» Polecenie
Wyjaśnij na podstawie fragmentu o ludzie Uros, dlaczego Urosi zostali wysłani do kopalni srebra w Potosi.

» Fragment
Lud Uros na te tereny przywędrował z okolic dorzecza Amazonki. Osiedlili się nad brzegiem jeziora i korzystając z mnogości pożywienia ( ryby i zwierzęta ) wiedli spokojny żywot. Od początku wykazywali inne podejście do życia niż zamieszkujący po sąsiedzku Inkowie czy Ajmarzy. W XVI wieku pewien Hiszpan tak opisał Uros: „Biedni ludzie mieszkający na półwyspie Chucuito, którzy nie lubią pracować. Żyją na brzegu jeziora prawie nadzy z powodu braku pieniędzy, żywiąc się łodygami totora. Kiedy potrzeba zmusza ich do pracy, wychodzą na pola pomagać Ajmarom w wypasaniu zwierząt i rolnictwie, by zarobić na trochę jedzenia i ubranie. Po czym szybko udają się nad brzeg swego jeziora”. Problem pojawił się dopiero jak nadeszli Hiszpanie i zażądali opłacania podatków. Urosi nie mieli z czego płacić, zostali więc wysłani do kopalni srebra w Potosi. Wrócił co dziesiąty i wraz z tymi co jeszcze uchowali się nad brzegiem jeziora postanowili uciec na wodę. Wtedy to pojawiły się pływające wyspy. Oczywiście nie uchroniło to przed dalszą wywózką do Potosi, ale społeczność na wyspie miała większe szanse przeżyć i zachować swoja kulturę.
Trzcinowe łódki robią wrażenie.
Ostatnim punktem programu jest oczywiście możliwość kupna drobnych pamiątek, wykonanych na wyspie.
Odpływamy kierując się w stronę lądu.
Mijamy po drodze rybaków, którzy w tym miejscu zasadzili się na połów.

» Zapisane dane

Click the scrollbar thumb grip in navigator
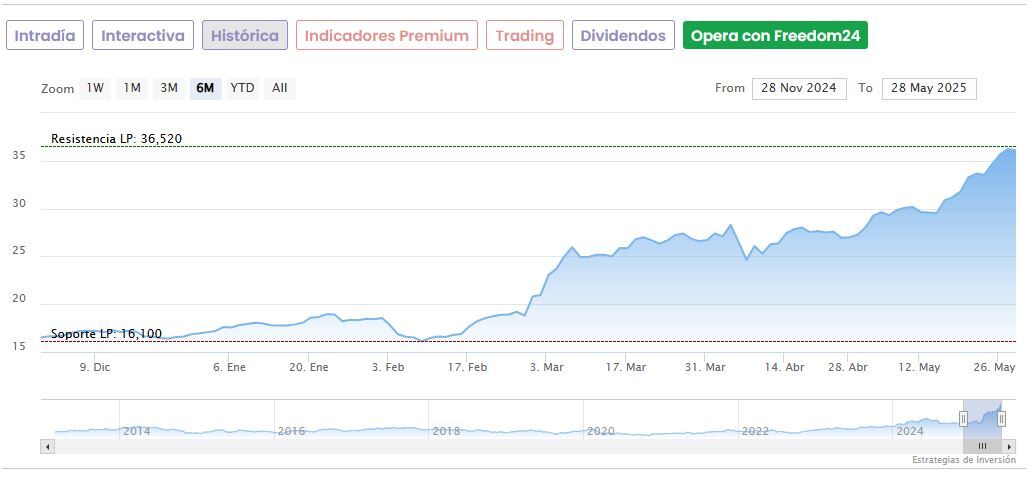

» Rozwiązanie zadania
Po przybyciu Hiszpanie zażądali od Urosów opłacania podatków. Urosi nie mieli z czego płacić, więc wysłano ich do kopalni srebra w Potosi.